This weekend, along with nearly a score of other hardy souls, I spent two long days learning from a gentleman who's spent years translating and interpreting a treatise from 1410 on various combat techniques.
We got a chance to learn and practice period wrestling, dagger, baton, short sword and long sword; and we learned techniques of armored combat, with sword, pole-axe and spear.
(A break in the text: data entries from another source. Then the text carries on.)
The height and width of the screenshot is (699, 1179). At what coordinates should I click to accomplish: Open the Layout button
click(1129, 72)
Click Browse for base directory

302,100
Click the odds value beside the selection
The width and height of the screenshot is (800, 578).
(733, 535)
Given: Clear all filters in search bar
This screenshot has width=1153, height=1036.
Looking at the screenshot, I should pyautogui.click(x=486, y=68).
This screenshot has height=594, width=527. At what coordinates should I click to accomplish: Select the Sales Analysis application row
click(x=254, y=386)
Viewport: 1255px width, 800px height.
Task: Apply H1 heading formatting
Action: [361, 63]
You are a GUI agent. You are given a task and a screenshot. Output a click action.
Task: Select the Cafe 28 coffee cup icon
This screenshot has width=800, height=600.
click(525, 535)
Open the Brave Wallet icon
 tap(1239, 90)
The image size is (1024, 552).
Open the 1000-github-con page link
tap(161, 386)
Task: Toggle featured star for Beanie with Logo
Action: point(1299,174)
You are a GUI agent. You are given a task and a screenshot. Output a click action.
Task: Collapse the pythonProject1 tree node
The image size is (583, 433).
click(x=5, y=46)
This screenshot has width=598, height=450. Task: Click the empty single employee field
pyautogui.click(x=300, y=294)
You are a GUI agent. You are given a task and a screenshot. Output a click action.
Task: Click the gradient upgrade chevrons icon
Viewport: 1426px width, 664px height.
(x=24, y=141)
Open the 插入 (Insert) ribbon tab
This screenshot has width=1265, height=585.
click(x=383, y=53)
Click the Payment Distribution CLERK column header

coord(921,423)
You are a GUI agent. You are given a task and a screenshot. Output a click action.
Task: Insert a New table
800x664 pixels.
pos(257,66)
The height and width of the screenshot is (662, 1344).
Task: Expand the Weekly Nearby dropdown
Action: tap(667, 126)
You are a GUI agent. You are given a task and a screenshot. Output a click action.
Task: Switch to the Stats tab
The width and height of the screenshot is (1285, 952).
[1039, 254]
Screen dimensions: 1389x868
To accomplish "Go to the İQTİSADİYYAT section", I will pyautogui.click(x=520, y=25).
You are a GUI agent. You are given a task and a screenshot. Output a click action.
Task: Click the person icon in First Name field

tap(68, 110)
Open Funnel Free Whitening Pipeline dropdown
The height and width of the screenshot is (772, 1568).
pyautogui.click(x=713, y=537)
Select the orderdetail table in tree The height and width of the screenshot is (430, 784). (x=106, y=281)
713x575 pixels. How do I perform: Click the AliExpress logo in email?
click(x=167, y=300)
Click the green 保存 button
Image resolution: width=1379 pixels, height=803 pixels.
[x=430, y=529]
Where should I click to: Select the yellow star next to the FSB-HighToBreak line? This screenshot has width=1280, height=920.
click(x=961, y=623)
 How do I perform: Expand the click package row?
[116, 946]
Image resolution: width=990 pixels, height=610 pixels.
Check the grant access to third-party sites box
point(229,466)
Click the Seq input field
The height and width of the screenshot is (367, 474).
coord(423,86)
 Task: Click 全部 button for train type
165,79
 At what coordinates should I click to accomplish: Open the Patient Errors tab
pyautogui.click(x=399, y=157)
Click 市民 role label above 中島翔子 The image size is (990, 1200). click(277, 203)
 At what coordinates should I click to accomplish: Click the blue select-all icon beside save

It threw into sharp focus how inauthentic SCA combat really is. Many of the unarmored swordfighting techniques found in Flos Duellatorum are prohibited by SCA rapier combat rules (such as deliberately disarming your opponent, binding his arms, throwing him, or — with certain blade types — grasping his blade). And swinging a sword, at least in Fiore dei Liberi's manual, was simply not done in armor. (Why? Because unlike in the SCA — where a good swing can count as a killing blow — in the real world, armor was proof against cutting swings, as well as nearly every thrust. The only way to kill an armored opponent was to stab an unprotected place: the face, under the arm — if you could thrust strongly enough to get through the mail worn under the plate armor — behind the knees, or the buttocks.) Nearly all of the armored sword techniques involved holding your sword with one hand on the hilt, and the other halfway up the blade, unless you were thrusting from a certain position. (I'm definitely going to have to check out other fighting treatises and Fechtbücher to see if they're similar.)
But the techniques we learned were absolutely astounding. They were elegant in their simplicity; sometimes brutal, sometimes comical (grab your opponent's elbow and push him backwards, then simply grab his near knee and pull — and down he goes).
SCA fencing would be several dozen orders of magnitude cooler if they did stuff like this, instead of crap like rubber band guns and "le poulet gauche"; judging from some of the comments made by the heavy-weapons fighters (such as their scheming to get some of the moves deemed legal), it seemed just as cool for their idiom.
It's just impossible to convey in words how sweet this stuff was; how magical it seemed to just move your hand a certain way, step backwards, and watch his sword or dagger fly out of his grip. All weekend, I was just shaking my head and smiling in wonderment at how simple the moves were, yet how fantastic were the results.